Gather from the material every line that contains the string "Given".

SOURCE RECORDS: Begin

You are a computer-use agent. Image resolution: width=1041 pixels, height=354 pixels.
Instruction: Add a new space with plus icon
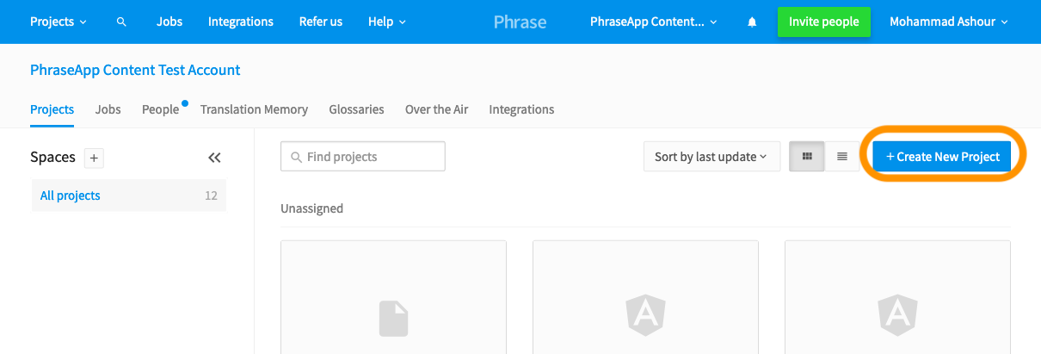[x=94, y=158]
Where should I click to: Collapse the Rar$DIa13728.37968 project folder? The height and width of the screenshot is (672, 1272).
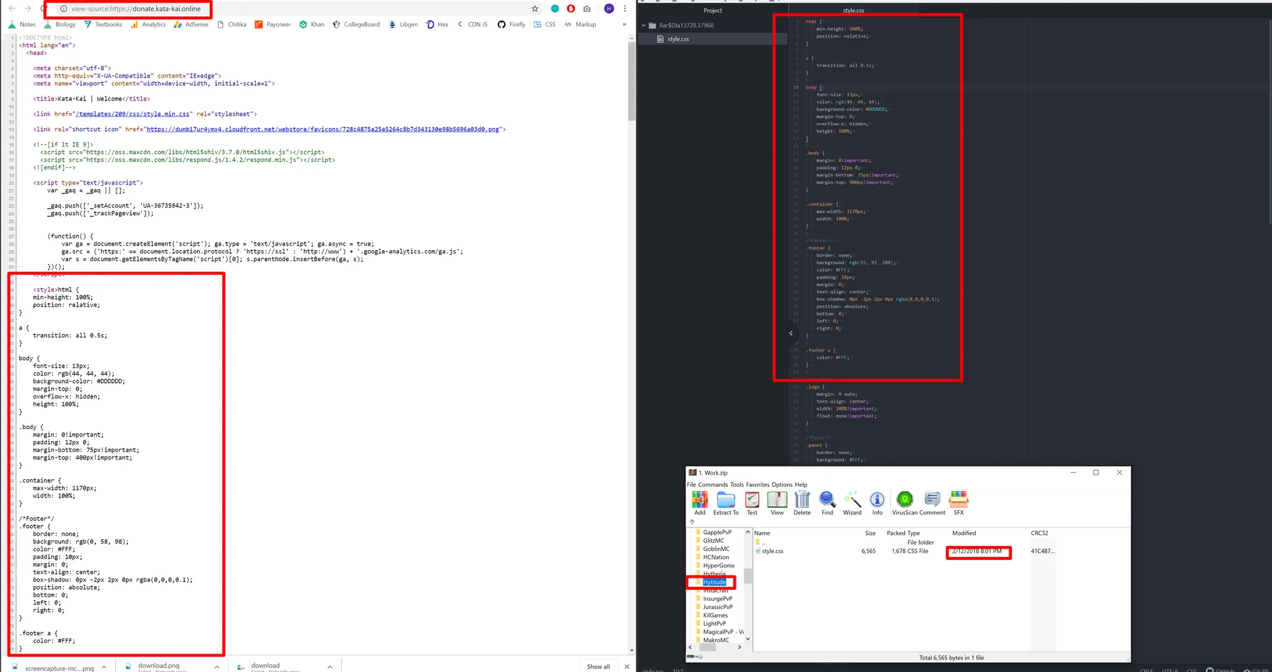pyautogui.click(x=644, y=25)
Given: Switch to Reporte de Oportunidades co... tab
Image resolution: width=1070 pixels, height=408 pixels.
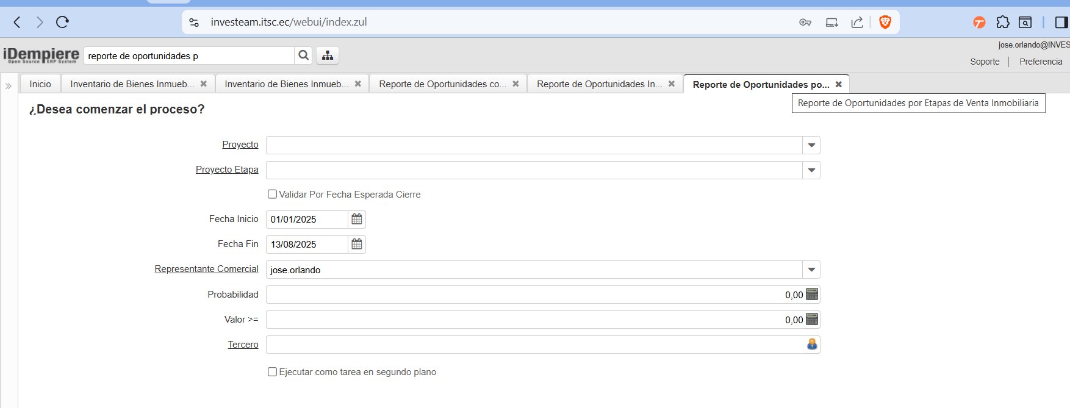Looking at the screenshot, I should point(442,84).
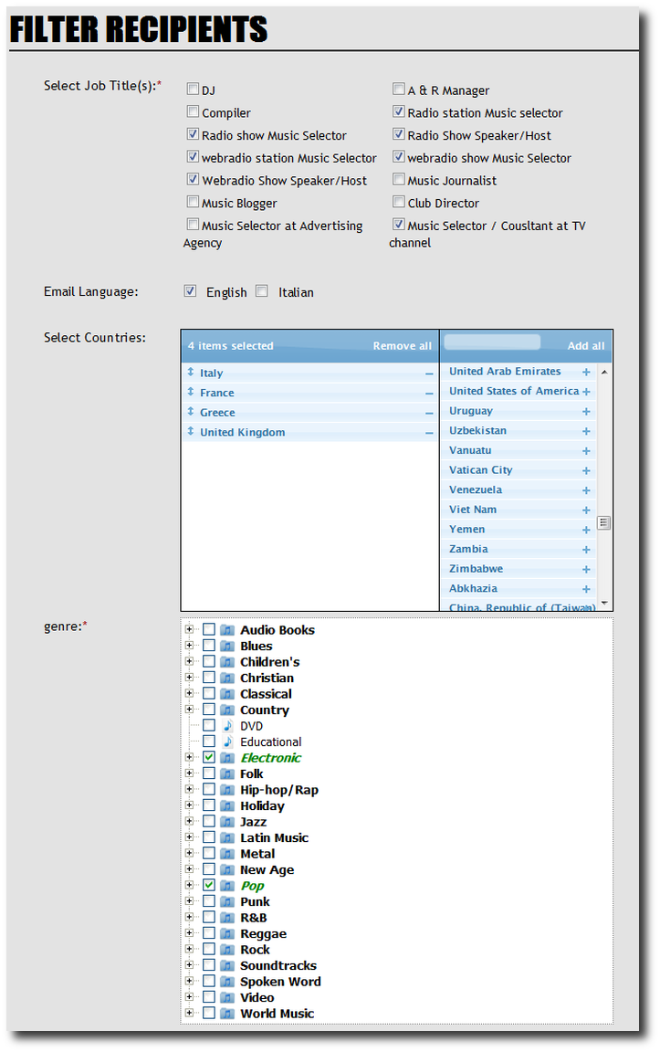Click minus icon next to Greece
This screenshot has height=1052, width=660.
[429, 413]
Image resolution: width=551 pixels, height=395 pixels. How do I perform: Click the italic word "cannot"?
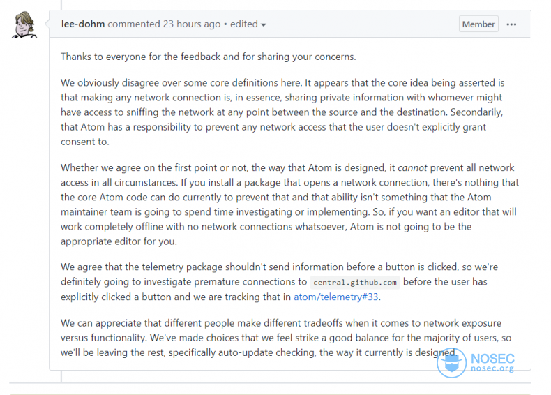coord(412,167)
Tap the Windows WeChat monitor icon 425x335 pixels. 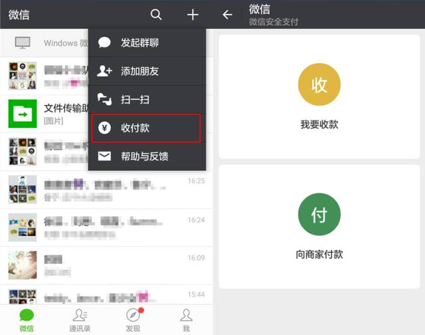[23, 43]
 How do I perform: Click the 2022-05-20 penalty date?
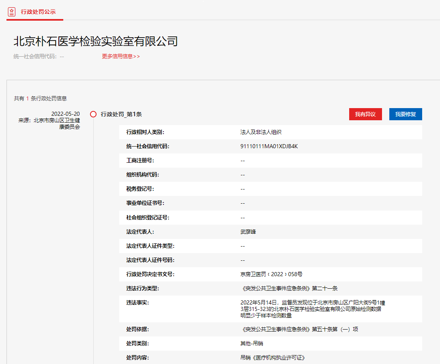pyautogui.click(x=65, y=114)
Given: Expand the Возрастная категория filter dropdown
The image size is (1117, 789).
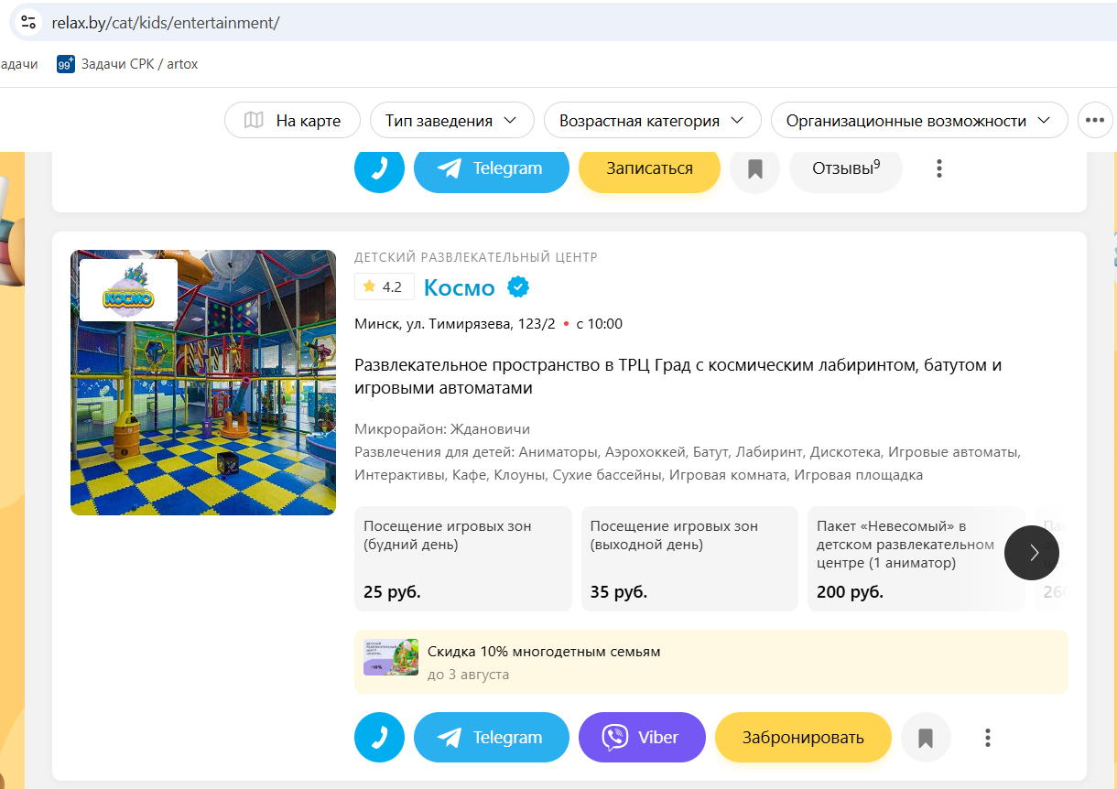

SOURCE RECORDS: End

SOLUTION FOR THIS TASK |
Given: Switch to Reporte de Oportunidades co... tab
Given: Expand the Возрастная категория filter dropdown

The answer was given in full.